= EXCERPTED PASSAGE =
For preparation methods of the positive electrode plate and the battery in Example 2, refers to Example 1. A difference was that a mass ratio of the first lithium-nickel transition metal oxide to the second lithium-nickel transition metal oxide was 9:1. The TD, (D_v90−D_v10)/TD, and (D_v90×D_v50)/D_v10 of the prepared positive electrode active substance and an OI value of the positive electrode plate are given in Table 1.

Example 3

For preparation methods of the positive electrode plate and the battery in Example 3, refers to Example 1. A difference was that a mass ratio of the first lithium-nickel transition metal oxide to the second lithium-nickel transition metal oxide was 6:4. The TD, (D_v90−D_v10)/TD, and (D_v90×D_v50)/D_v10 of the prepared positive electrode active substance and an OI value of the positive electrode plate are given in Table 1.

Example 4

For preparation methods of the positive electrode plate and the battery in Example 4, refers to Example 1. A difference was that a ratio of Ni:Co:Mn in the second lithium-nickel transition metal oxide was 5:2:3, a particle size D_v50(S) of the second lithium-nickel transition metal oxide was equal to 4.3 μm, L_max/L_min=1.5, coating elements were Al and Ti, compounds used in a sintering process were aluminum oxide and titanium oxide, and a mass ratio of the first lithium-nickel transition metal oxide to the second lithium-nickel transition metal oxide was 8:2. The TD, (D_v90−D_v10)/TD, and (D_v90×D_v50)/D_v10 of the prepared positive electrode active substance and an OI value of the positive electrode plate are given in Table 1.

Example 5

For preparation methods of the positive electrode plate and the battery in Example 5, refers to Example 1. Differences were that a ratio of Ni:Co:Mn in the first lithium-nickel transition metal oxide was 6:2:2, a particle size D_v50(L) of the first lithium-nickel transition metal oxide was equal to 9.6 μm, and degree of sphericity y was equal to 0.81. The TD, (D_v90−D_v10)/TD, and (D_v90×D_v50)/D_v10 of the prepared positive electrode active substance and an OI value of the positive electrode plate are given in Table 1.

Example 6

For preparation methods of the positive electrode plate and the battery in Example 6, refers to Example 1. A difference was that a ratio of Ni:Co:Mn in the second lithium-nickel transition metal oxide was 9:0.5:0.5, a mass ratio of the first lithium-nickel transition metal oxide to the second lithium-nickel transition metal oxide was 8:2. The TD, (D_v90−D_v10)/TD, and (D_v90×D_v50)/D_v10 of the prepared positive electrode active substance and an OI value of the positive electrode plate are given in Table 1.

Example 7

For preparation methods of the positive electrode plate and the battery in Example 7, refers to Example 1. A difference was that a coating element of the first lithium-nickel transition metal oxide was B, that is, a compound corresponding to Al was not used for sintering. The TD, (D_v90−D_v10)/TD, and (D_v90×D_v50)/D_v10 of the prepared positive electrode active substance and an OI value of the positive electrode plate are given in Table 1.

= DATA SHOWN =
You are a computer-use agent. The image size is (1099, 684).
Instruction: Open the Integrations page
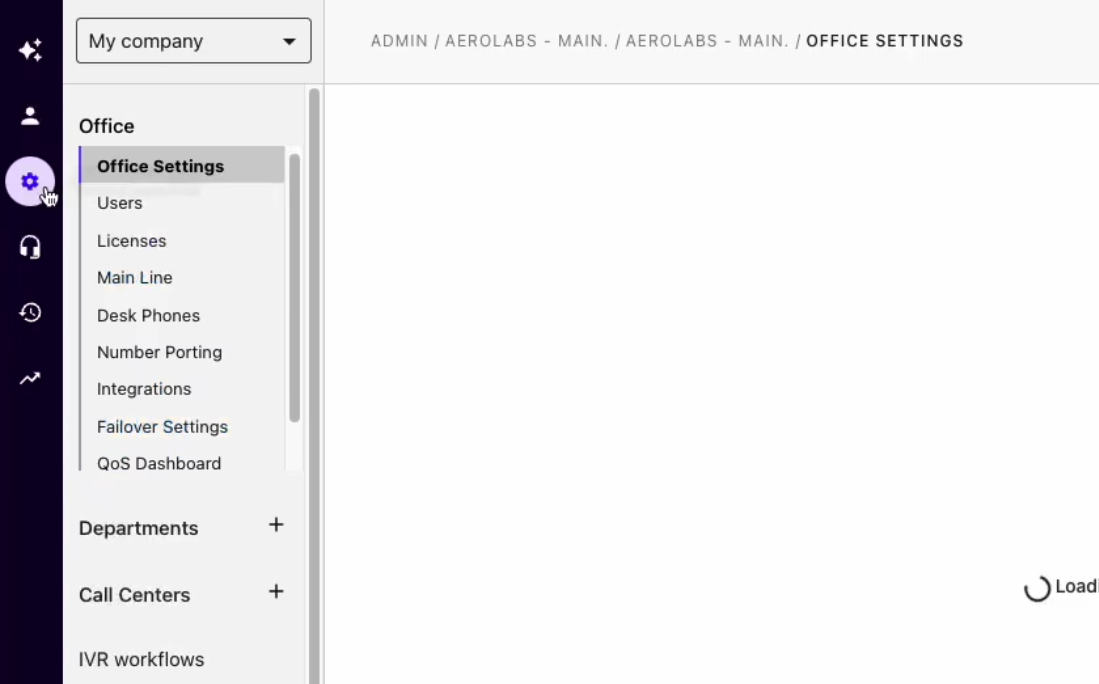143,389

= DESCRIPTION OF THE TASK =
Extend the passage describing the positive electrode plate examples, starting right after its last sentence.

= WRITTEN RESPONSE =
Example 8

For preparation methods of the positive electrode plate and the battery in Example 8, refers to Example 1. A difference was that a coating element of the first lithium-nickel transition metal oxide was B, that is, the compound corresponding to Al was not used for sintering, coating elements of the second lithium-nickel transition metal oxide were Al and B, and compounds used in a sintering process were aluminum oxide and boron oxide. The TD, (D_v90−D_v10)/TD, and (D_v90×D_v50)/D_v10 of the prepared positive electrode active substance and an OI value of the positive electrode plate are given in Table 1.

Example 9

For preparation methods of the positive electrode plate and the battery in Example 9, refers to Example 1. A difference was that a ratio of Ni:Co:Mn in the first lithium-nickel transition metal oxide was 8.3:1.4:0.3, a particle size D_v50(L) of the first lithium-nickel transition metal oxide was equal to 12.3 μm, degree of sphericity y was equal to 0.85, a coating element was Ba, a compound used during corresponding coating was barium oxide, a particle size D_v50(S) of the second lithium-nickel transition metal oxide was equal to 2.2 μm, L_max/L_min=1.7, and a mass ratio of the first lithium-nickel transition metal oxide to the second lithium-nickel transition metal oxide was 6:4. The TD, (D_v90−D_v10)/TD, and (D_v90×D_v50)/D_v10 of the prepared positive electrode active substance and an OI value of the positive electrode plate are given in Table 1.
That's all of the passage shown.